David Bailey a beau jeu de se vanter d’économiser les effets et de ne pas se délecter de mouvements de caméra ou de dégradés stylisés. Suspicion, glacial et désincarné, tristement esthétisant, est menteur comme une pub pour une crème antirides. Rien n’est vrai, rien ne sonne juste dans ce film dont les moindres effets tombent invariablement à plat. Pas plus le décor (un improbable loft où tout, des tasses à café aux taies d’oreiller, est d’un gris métal sinistre qui n’est là que pour avantager la nuisette rouge de Charlotte Gainsbourg) que les personnages, dénués de vie et d’épaisseur.
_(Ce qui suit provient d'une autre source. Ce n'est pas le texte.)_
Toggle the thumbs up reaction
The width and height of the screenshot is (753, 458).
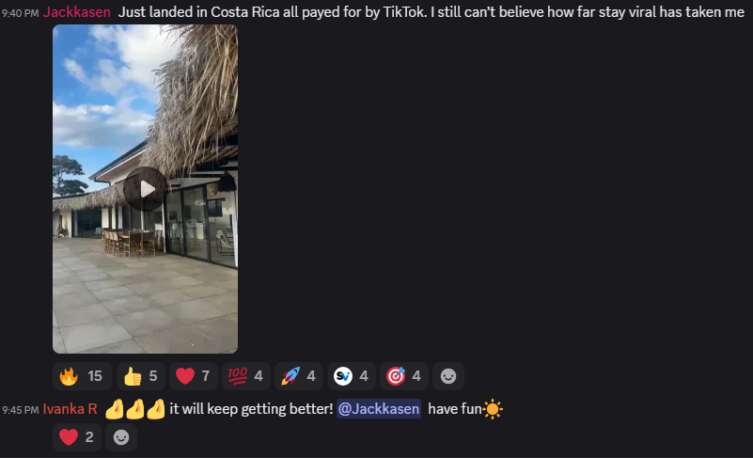141,376
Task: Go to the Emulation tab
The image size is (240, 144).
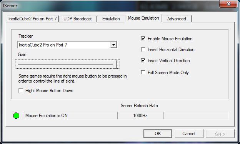Action: 111,19
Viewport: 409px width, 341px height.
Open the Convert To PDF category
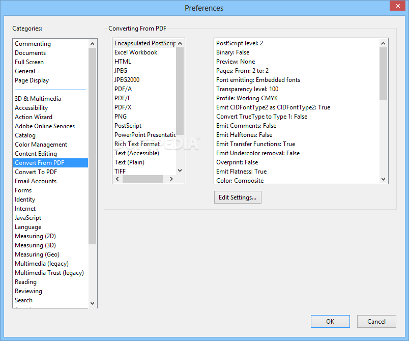pos(36,172)
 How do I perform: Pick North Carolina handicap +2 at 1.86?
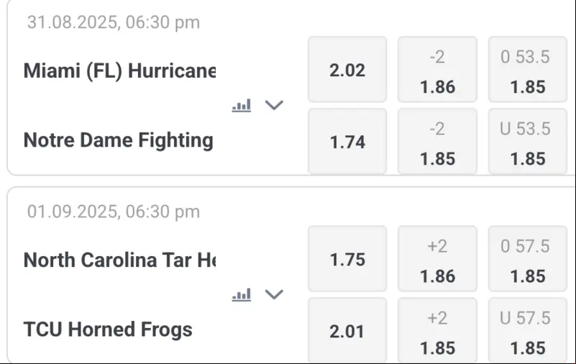tap(437, 259)
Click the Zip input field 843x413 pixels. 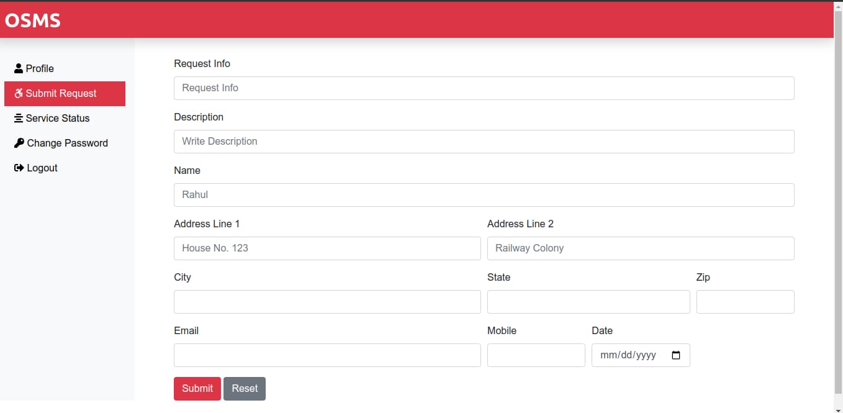(x=745, y=301)
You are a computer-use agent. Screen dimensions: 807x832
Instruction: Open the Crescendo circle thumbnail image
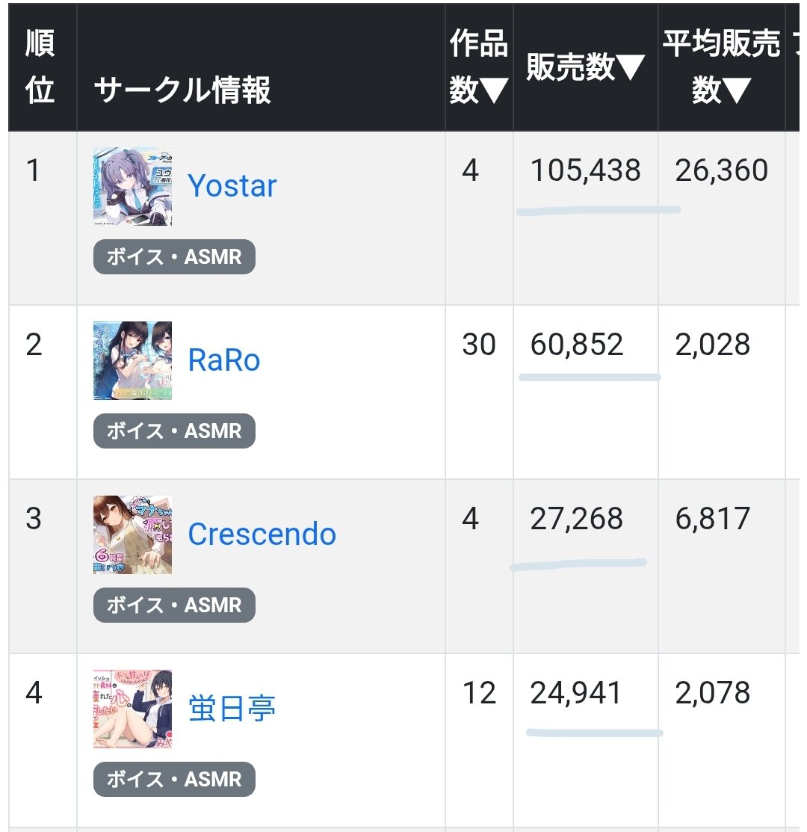coord(132,534)
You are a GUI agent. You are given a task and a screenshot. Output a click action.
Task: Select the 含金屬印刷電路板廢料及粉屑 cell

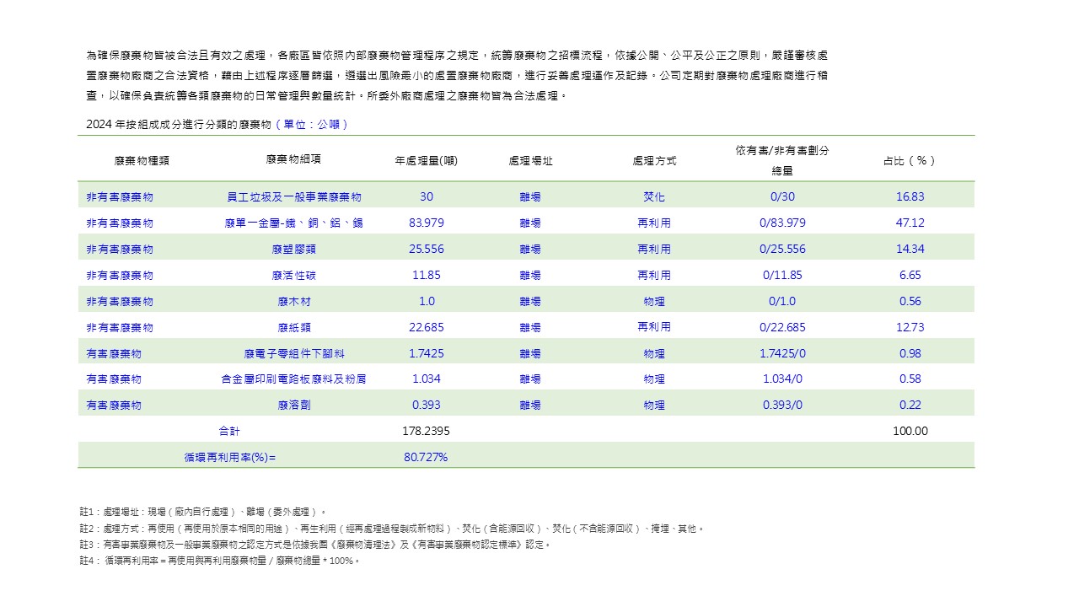tap(293, 379)
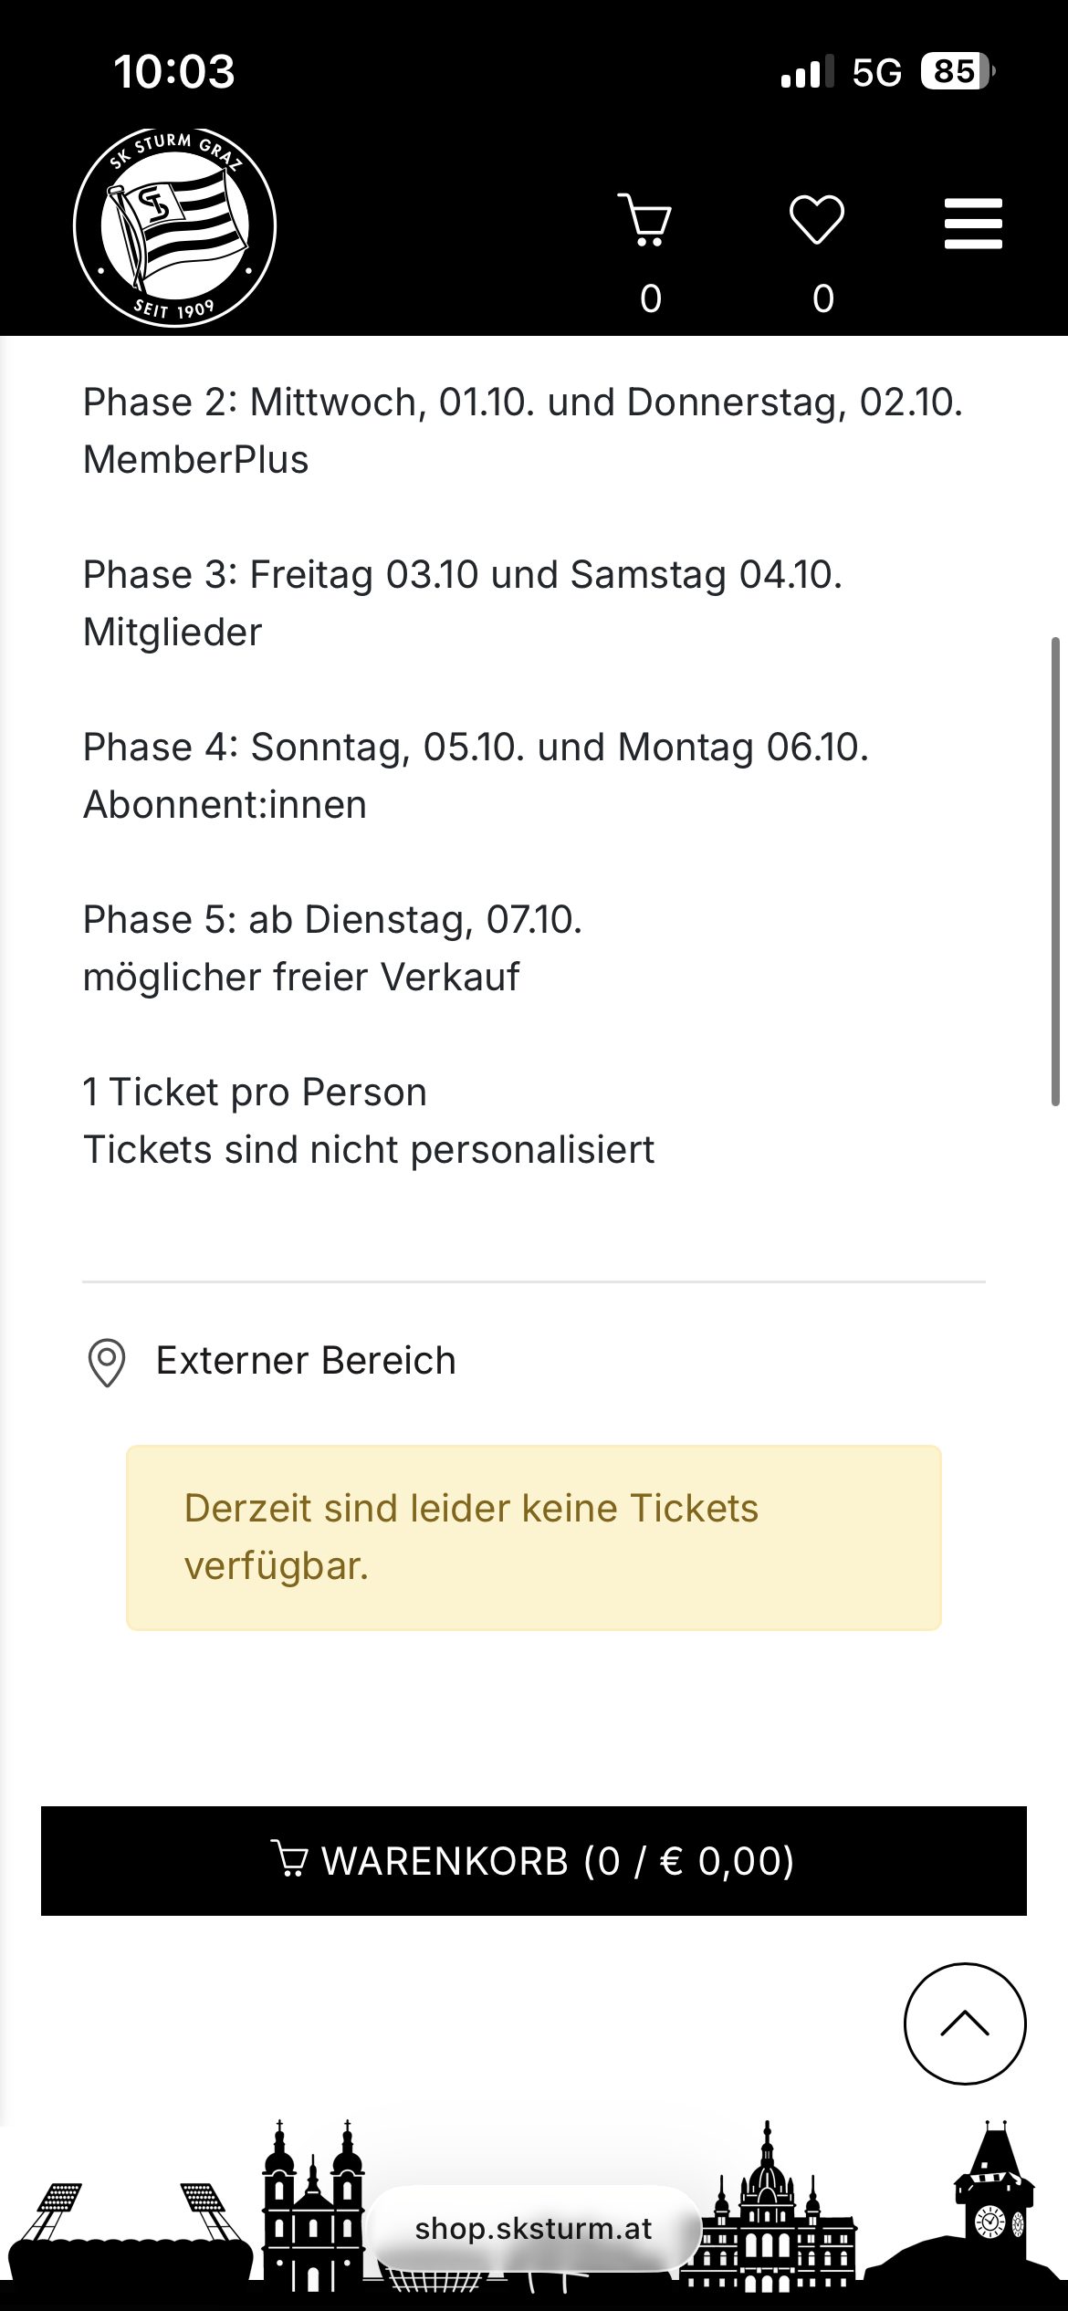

Faute d’une direction et de dialogues dignes de ce nom, les acteurs sont perdus : Charlotte Gainsbourg s’en sort tout juste, Nastassja Kinski ne convainc pas vraiment, Charles Powell et un John Hannah des mauvais jours tentent mollement et sans succès de rehausser la médiocrité des rôles masculins.
Cette histoire d’amour, de jalousie et de fantômes tente de s’auto-justifier comme elle peut, à mi-chemin : John Hannah fait des grands gestes devant un tableau bourré d’équations compliquées, nous signifiant très sérieusement que la mécanique quantique et l’hypothèse d’un parallélisme entre le passé et présent ont beaucoup à voir là-dedans. Consternation. Et ce n’est pas la photographie d’une élégance facile, galvaudée, qui sauve le film de la superficialité. On a beau être un artiste et un grand visuel, au cœur de la maturité, devenir cinéaste ne se décrète pas. On peut voir, en creux dans Suspicion, ce qui oppose la mise en scène -qui brille ici par son absence- à la surface, au bavardage et à la poudre aux yeux. A sa manière, Suspicion est une leçon, sinon un film immature, vain et prétentieux.